Arrange the records starting at the line containing "Open the Editor menu" and ending at the line containing "will [x=908, y=29]." as a two-column CSV with the headers task and answer. Give one row per record, put each field in quotation marks, and replace any line breaks with spaces.

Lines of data

[Start]

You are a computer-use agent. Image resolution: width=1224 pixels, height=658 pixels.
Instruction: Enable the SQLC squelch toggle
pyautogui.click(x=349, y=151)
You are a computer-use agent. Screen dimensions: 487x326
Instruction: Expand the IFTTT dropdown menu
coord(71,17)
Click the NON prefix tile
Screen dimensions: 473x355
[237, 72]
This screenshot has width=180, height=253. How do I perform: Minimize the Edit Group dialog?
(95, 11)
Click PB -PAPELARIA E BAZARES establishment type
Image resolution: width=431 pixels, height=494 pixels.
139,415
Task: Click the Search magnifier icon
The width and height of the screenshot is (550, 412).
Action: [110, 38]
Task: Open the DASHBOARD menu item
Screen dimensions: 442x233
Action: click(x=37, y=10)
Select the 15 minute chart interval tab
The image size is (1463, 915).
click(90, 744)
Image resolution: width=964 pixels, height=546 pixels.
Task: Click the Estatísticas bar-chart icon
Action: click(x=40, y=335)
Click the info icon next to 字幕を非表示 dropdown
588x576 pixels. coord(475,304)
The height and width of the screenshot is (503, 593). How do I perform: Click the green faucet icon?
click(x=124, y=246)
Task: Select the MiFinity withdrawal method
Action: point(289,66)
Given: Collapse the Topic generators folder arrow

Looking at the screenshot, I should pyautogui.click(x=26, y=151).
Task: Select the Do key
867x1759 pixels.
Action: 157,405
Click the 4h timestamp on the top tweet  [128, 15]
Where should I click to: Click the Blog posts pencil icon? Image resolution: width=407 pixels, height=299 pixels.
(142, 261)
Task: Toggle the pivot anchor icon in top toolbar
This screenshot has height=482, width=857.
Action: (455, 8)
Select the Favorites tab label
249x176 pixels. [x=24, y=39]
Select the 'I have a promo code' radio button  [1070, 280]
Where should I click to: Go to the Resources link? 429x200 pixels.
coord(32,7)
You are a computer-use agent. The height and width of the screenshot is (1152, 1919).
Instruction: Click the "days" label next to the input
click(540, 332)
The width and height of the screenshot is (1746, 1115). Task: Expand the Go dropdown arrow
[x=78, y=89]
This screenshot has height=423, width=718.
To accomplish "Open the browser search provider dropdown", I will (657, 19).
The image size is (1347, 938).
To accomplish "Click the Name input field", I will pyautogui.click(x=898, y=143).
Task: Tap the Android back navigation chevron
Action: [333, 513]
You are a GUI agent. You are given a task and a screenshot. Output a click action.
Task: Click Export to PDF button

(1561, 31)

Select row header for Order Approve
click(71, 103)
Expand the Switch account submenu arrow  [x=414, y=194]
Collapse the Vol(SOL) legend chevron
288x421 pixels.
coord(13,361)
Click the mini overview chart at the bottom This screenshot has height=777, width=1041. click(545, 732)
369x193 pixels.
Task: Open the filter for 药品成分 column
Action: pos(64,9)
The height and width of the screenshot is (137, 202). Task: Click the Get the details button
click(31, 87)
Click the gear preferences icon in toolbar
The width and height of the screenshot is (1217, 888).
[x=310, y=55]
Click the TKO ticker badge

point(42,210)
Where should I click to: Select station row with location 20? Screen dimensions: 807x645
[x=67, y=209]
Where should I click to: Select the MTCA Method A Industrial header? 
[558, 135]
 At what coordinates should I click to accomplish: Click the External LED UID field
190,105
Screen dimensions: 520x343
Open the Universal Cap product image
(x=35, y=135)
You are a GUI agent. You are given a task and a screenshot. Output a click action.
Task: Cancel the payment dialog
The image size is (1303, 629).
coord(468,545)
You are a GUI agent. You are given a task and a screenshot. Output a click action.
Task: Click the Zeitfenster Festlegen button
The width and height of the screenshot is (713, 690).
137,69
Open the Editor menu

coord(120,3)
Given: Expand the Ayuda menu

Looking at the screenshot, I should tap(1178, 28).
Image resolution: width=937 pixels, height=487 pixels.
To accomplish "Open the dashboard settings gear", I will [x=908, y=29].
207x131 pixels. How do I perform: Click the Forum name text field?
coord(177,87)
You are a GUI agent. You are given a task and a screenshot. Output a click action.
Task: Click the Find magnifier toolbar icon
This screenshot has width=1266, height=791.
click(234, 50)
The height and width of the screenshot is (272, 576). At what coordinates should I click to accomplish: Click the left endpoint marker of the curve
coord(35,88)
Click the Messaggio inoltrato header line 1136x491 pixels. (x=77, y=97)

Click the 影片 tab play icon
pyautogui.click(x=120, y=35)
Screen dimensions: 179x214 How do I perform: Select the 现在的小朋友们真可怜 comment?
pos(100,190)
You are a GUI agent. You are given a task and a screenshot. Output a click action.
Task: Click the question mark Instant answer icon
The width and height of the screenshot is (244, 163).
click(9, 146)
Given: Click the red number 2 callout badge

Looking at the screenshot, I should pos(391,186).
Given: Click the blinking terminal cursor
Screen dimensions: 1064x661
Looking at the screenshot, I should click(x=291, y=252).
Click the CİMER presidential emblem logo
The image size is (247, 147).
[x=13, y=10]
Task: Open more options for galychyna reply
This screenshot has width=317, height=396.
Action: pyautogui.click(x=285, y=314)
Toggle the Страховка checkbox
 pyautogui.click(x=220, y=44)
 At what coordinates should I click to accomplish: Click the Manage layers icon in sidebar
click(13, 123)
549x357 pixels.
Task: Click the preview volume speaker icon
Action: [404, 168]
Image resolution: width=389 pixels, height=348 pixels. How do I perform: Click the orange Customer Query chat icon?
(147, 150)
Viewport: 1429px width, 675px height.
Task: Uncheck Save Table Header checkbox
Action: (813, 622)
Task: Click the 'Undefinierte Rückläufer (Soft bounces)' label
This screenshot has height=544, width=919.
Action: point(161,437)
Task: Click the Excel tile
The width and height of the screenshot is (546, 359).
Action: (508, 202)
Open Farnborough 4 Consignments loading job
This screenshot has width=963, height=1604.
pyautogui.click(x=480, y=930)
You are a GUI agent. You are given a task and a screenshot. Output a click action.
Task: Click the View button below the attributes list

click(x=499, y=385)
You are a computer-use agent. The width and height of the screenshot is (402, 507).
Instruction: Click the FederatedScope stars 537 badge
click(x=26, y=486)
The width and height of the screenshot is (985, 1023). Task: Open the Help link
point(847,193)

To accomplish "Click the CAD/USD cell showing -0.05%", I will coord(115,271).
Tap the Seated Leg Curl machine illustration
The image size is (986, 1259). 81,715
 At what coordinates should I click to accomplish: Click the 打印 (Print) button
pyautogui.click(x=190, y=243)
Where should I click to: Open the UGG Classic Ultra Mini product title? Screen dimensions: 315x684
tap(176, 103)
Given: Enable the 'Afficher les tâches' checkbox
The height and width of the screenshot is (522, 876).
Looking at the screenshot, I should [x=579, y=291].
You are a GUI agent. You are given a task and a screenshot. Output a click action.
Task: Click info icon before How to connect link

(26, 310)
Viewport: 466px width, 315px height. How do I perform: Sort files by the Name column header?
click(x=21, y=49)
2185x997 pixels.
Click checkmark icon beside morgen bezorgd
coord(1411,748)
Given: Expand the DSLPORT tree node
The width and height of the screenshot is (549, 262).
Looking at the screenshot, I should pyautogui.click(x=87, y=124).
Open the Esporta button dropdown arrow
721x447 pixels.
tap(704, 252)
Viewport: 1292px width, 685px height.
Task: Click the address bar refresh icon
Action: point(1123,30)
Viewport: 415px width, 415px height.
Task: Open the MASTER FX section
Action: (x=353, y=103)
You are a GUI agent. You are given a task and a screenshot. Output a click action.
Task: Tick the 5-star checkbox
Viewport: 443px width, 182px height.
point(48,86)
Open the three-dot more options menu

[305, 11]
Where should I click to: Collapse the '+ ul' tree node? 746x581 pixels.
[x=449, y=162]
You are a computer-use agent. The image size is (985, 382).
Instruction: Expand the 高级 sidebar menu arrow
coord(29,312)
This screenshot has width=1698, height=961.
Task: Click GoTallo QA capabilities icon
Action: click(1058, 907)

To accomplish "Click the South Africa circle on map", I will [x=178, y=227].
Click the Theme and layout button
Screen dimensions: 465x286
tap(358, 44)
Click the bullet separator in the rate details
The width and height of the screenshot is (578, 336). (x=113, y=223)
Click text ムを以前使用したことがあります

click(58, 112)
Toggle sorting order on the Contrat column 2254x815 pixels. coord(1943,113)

[End]

**Reply to the task:**
task,answer
"Open the Editor menu","coord(120,3)"
"Given: Expand the Ayuda menu","Looking at the screenshot, I should tap(1178, 28)."
"Image resolution: width=937 pixels, height=487 pixels. To accomplish ""Open the dashboard settings gear"",","I will [x=908, y=29]."